Saved entries
* * * *

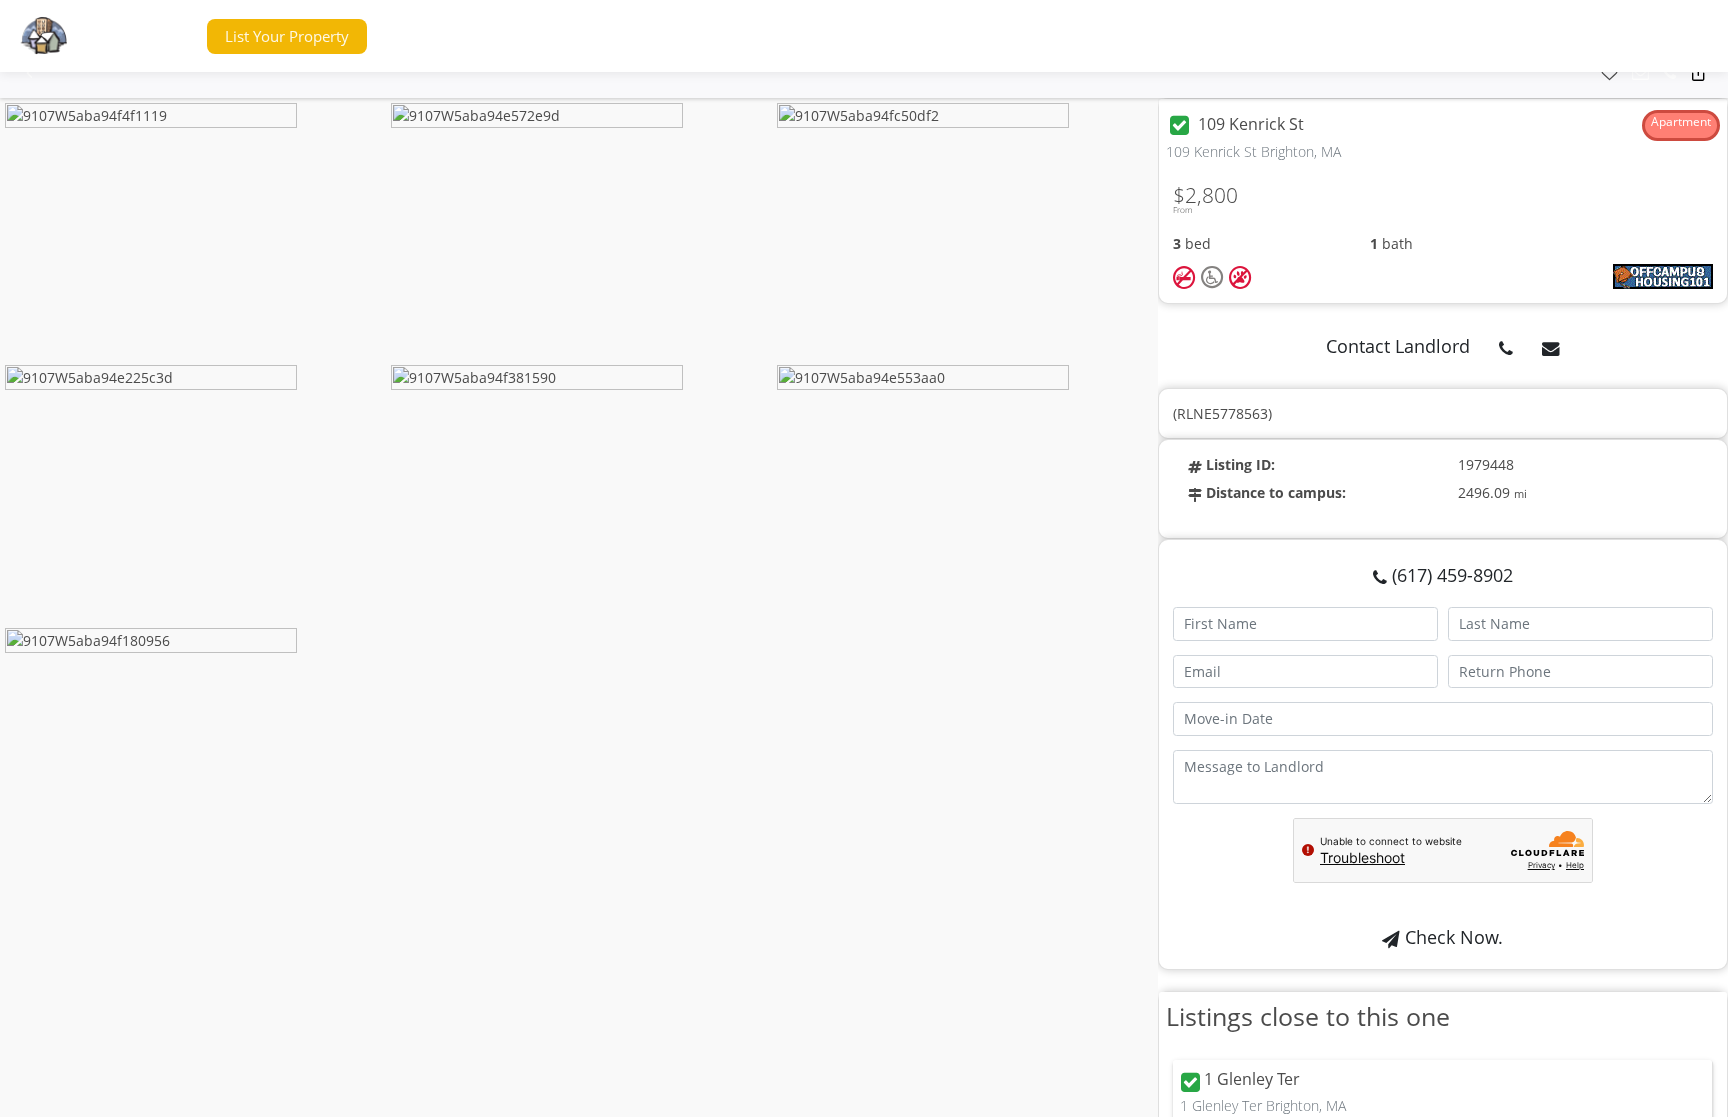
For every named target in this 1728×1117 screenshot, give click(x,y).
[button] (153, 36)
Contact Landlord (1398, 346)
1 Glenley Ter (1252, 1080)
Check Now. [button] (1451, 937)
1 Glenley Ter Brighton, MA (1263, 1105)
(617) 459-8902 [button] (1450, 575)
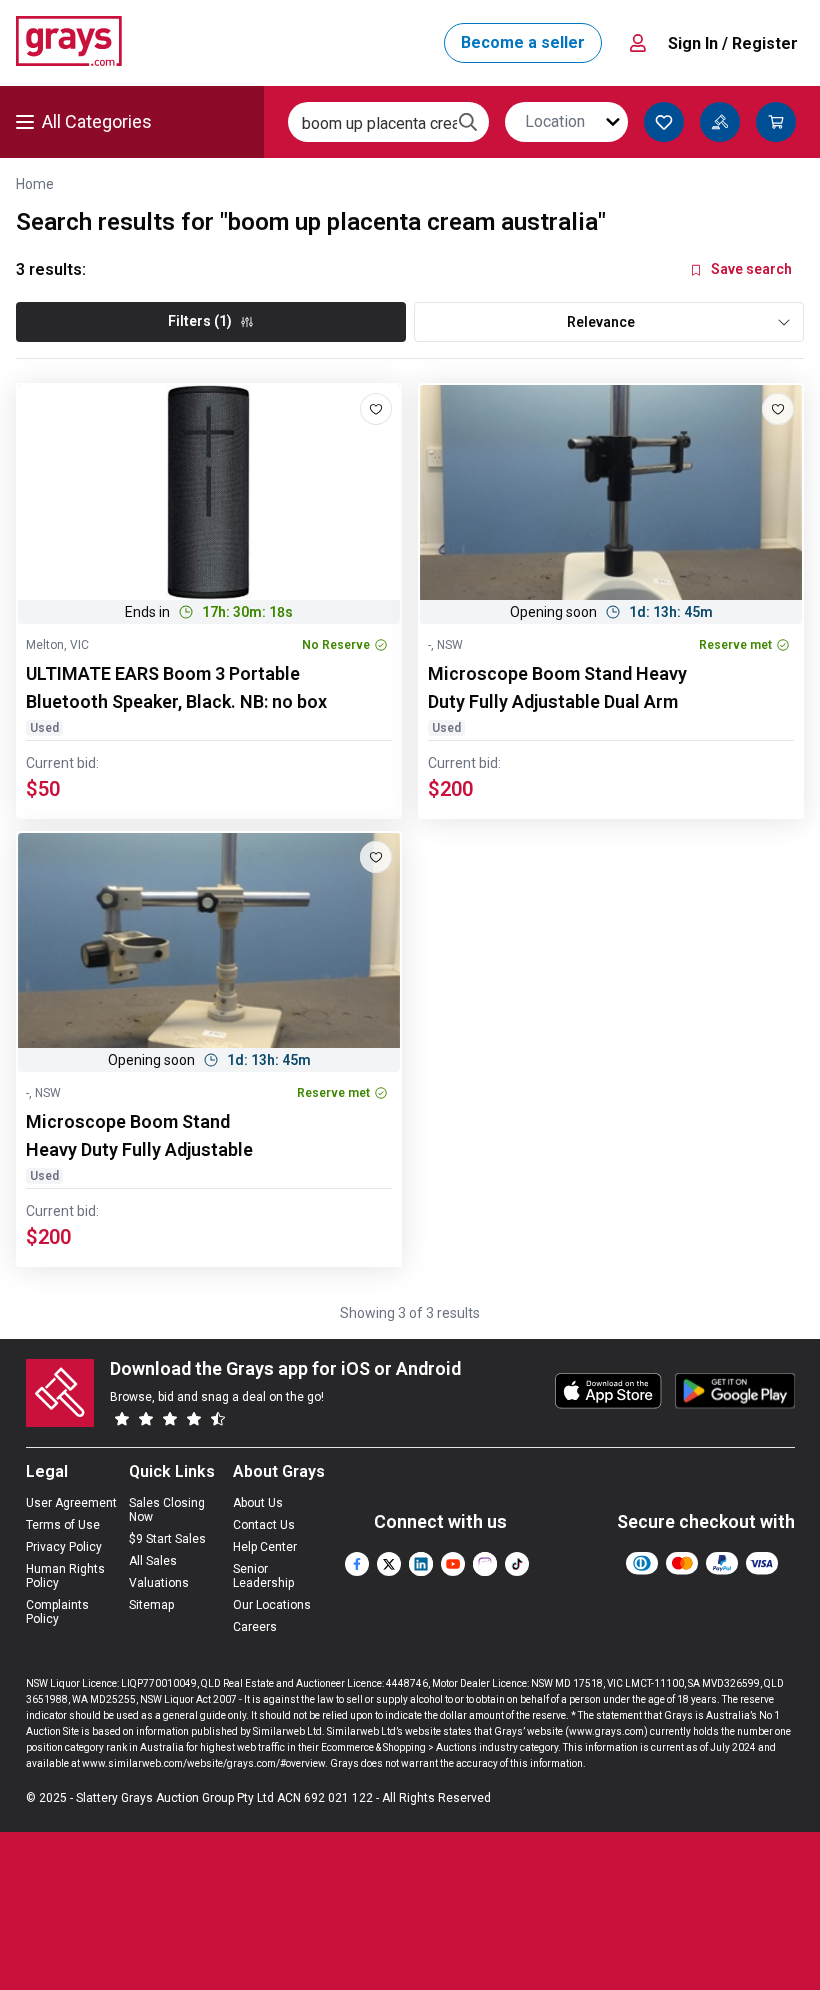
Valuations (159, 1583)
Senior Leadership (263, 1576)
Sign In (733, 43)
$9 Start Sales (167, 1539)
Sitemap (151, 1605)
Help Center (265, 1547)
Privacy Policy (64, 1547)
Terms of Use (63, 1525)
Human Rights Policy (65, 1576)
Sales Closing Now (167, 1510)
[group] (209, 492)
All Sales (153, 1561)
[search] (468, 122)
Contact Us (264, 1525)
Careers (255, 1627)
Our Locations (272, 1605)
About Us (258, 1503)
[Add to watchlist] (376, 409)
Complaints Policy (57, 1612)
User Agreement (71, 1503)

* * * *

## EXERCISE INSTRUCTIONS
Each entry is to be transcribed verbatim, and any picture in it is to be skipped.

## EXPECTED ANSWER
For every named target in this 1728×1117 screenshot, give click(x,y).
[button] (153, 36)
Contact Landlord (1398, 346)
1 Glenley Ter (1252, 1080)
Check Now. [button] (1451, 937)
1 Glenley Ter Brighton, MA (1263, 1105)
(617) 459-8902 [button] (1450, 575)
Valuations (159, 1583)
Senior Leadership (263, 1576)
Sign In (733, 43)
$9 Start Sales (167, 1539)
Sitemap (151, 1605)
Help Center (265, 1547)
Privacy Policy (64, 1547)
Terms of Use (63, 1525)
Human Rights Policy (65, 1576)
Sales Closing Now (167, 1510)
[group] (209, 492)
All Sales (153, 1561)
[search] (468, 122)
Contact Us (264, 1525)
Careers (255, 1627)
Our Locations (272, 1605)
About Us (258, 1503)
[Add to watchlist] (376, 409)
Complaints Policy (57, 1612)
User Agreement (71, 1503)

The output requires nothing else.